Il ne devrait pas y en avoir. Je pourrais vous montrer mes textos. Je fais de vraies phrases ; j’écris des poèmes dans mes SMS, j’envoie des mots d’amour parfaitement écrits avec mon portable. La littérature n’est pas dépendante d’un support, le beau non plus. Il y a des choses amusantes à faire justement avec l’iPhone et ses textos sous forme de bulles vertes. Je m’amuse à écrire des messages de trois tailles différentes : une grande, une moyenne, une petite. Je ne dis pas que c’est un chef-d’oeuvre, mais le monde contemporain n’empêche pas une tentative de forme, il suffit de l’inventer. Pareil pour Twitter. Pourquoi ne pas écrire des poèmes en 140 signes, comme les haïkus, les poèmes japonais ? On peut faire de la littérature avec tout. 
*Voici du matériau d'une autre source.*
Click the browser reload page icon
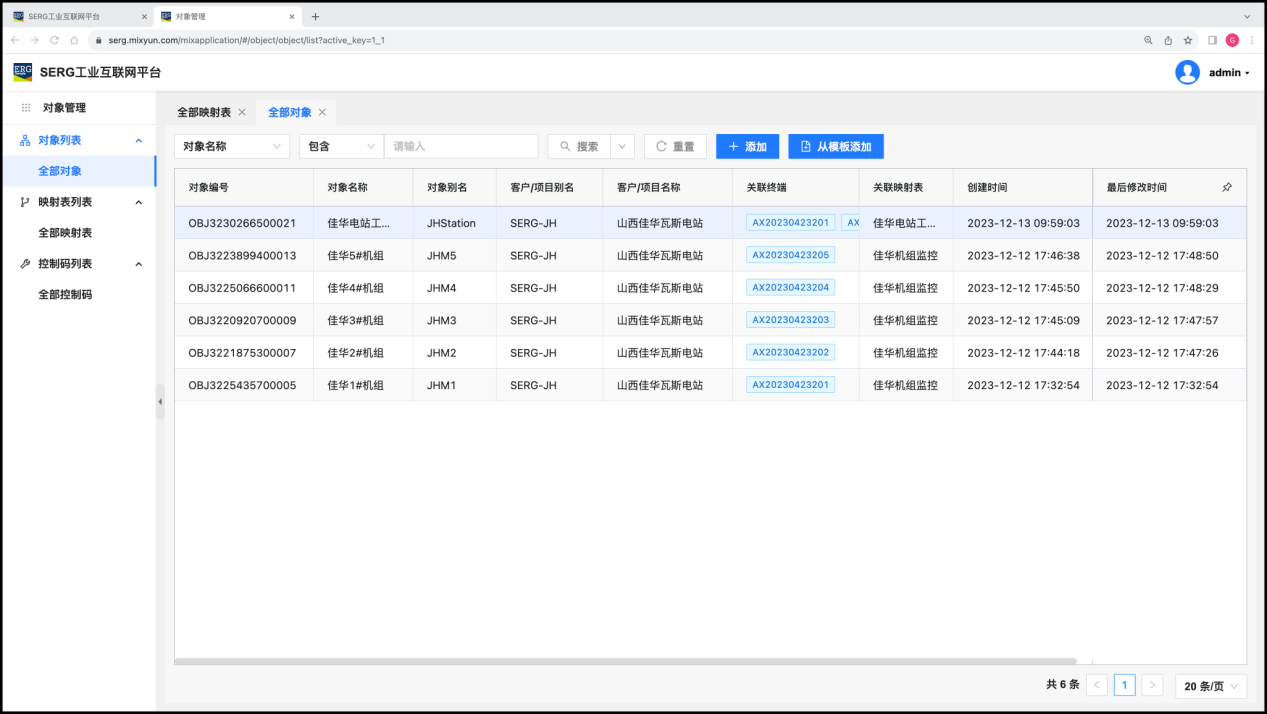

La vogue du vintage, ce goût pour les créations du passé, est-elle un hommage aux chefs-d’oeuvre?

Vous avez raison, il y a une part de ça dans la mode, le design, la déco… Mais l’attrait du vintage peut paralyser l’idée de création. Et virer à la parodie. 

Permet-il à ces disciplines mineures de gagner des galons?

Un beau manteau vaut mieux qu’un mauvais roman. J’ai acheté une veste en velours bleu marine de la créatrice Bali Barret, qui est un chef-d’oeuvre. L’artichaut sucré de Guy Martin, au Grand Véfour, c’est bien mieux qu’un film moyen. En design, je citerais les créations en ferraille de l’Israélienne Kozo. En cinéma, le dernier film de Chantal Ackerman, La Folie Almayer. En musique, la chanson Une autre femme, de Thomas Fersen. Ou encore ce livre pour enfants qui s’intitule La Plus Mignonne des petites souris… Hélas, la prouesse artistique passe souvent après la prouesse commerciale. On a tous en tête une musique, un film, un défilé de mode merveilleux, mais raté parce qu’il n’a pas marché… 

Le chef-d’oeuvre est-il le faux ami du best-seller?

S’il devient un best-seller, c’est par hasard. Ce n’est ni volontaire ni explicable. C’est un moment de folie du public qui fait du chef-d’oeuvre un succès. Comment Belle du seigneur, paru en 1968, qui était un gros livre, écrit dans un vocabulaire compliqué, a-t-il pu accéder à un si grand public ? C’est fortuit. Et heureusement. Albert Cohen n’a pas cherché ce succès. Il l’a obtenu par hasard. Je suis pour l’injustice quand elle s’applique au génie.